Tesla is poised to defend itself and its Autopilot technology in twin trials this coming September and October. The trials could affect the narrative surrounding Tesla and its self-driving program, which CEO Elon Musk has argued is close to being ready for mainstream use.
Elon Musk has been pretty open about the idea that Tesla’s self-driving program is what will determine whether the company becomes a financial success or not. In this light, Musk has predicted several times now that Tesla would achieve true self-driving, but his predictions are yet to be proven true.

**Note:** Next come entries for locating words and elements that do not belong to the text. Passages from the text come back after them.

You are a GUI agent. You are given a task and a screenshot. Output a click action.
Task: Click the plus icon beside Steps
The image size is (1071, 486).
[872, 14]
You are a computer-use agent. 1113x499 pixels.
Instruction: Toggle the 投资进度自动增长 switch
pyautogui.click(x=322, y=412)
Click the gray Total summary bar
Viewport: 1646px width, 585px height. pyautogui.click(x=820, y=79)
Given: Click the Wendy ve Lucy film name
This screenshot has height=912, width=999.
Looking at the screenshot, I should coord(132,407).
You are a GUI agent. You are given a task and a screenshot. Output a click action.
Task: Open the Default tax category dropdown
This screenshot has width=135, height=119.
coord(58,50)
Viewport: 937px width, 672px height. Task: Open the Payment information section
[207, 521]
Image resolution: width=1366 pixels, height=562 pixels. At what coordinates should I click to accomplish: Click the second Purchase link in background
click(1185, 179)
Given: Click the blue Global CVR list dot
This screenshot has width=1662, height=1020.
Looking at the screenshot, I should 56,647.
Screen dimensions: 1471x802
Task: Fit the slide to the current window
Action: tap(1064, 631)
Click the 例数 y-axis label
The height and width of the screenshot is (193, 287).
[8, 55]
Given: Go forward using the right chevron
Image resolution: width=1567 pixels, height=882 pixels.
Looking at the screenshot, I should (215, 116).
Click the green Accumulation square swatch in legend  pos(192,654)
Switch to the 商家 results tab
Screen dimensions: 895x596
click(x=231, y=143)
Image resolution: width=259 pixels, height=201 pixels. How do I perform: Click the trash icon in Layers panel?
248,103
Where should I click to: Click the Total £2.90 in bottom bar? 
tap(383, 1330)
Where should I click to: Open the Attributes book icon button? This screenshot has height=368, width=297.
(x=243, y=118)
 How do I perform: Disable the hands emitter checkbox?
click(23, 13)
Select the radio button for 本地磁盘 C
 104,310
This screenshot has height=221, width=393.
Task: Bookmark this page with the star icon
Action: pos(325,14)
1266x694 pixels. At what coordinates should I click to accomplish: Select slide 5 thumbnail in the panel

As noted in a Reuters report, Tesla is currently facing two trials in quick succession. The first is scheduled for mid-September, and it involves a civil complaint alleging that Autopilot caused Micah Lee’s Model 3 to suddenly veer off a highway at 65 mph, strike a palm tree, and burst into flames. The 2019 crash resulted in Lee’s death and serious injuries to two passengers.
The lawsuit against Tesla was filed by the passengers and Lee’s estate, with the plaintiffs accusing Tesla of pushing Autopilot while knowing that the driver-assist suite and other safety systems were defective when it sold the vehicle. Tesla, for its part, has denied liability for the crash, and argued that Lee had consumed alcohol before getting behind the wheel of the ill-fated vehicle. Tesla also noted that it was not clear if Autopilot was engaged at the time of the crash.
The next case is set for early October, and it involves a fatal incident regarding Stephen Banner, whose Model 3 crashed into a trailer that had pulled into the road. The incident resulted in the 18-wheeler shearing off the Tesla’s roof, resulting in Banner’s death. As per the lawsuit, which was filed by Banner’s spouse, Autopilot allegedly failed to brake, steer, or do anything to avoid the collision.
Similar to Lee’s crash, Tesla has maintained that driver error was the reason behind the fatal incident. Tesla also noted in court documents that drivers must always pay attention to the road and keep their hands on the steering wheel while Autopilot is engaged. “There are no self-driving cars on the road today,” Tesla noted.
Matthew Wansley, a former General Counsel of nuTonomy, an automated driving startup and Associate Professor of Law at Cardozo School of Law, noted that the results of the twin cases could set a precedent for other Autopilot complaints. “If Tesla backs up a lot of wins in these cases, I think they’re going to get more favorable settlements in other cases,” he said.
On the other hand, Bryant Walker Smith, a law professor at the University of South Carolina, noted that a loss in the cases could affect the narrative surrounding Tesla’s self-driving efforts. “A big loss for Tesla – especially with a big damages award” could “dramatically shape the narrative going forward,” he said.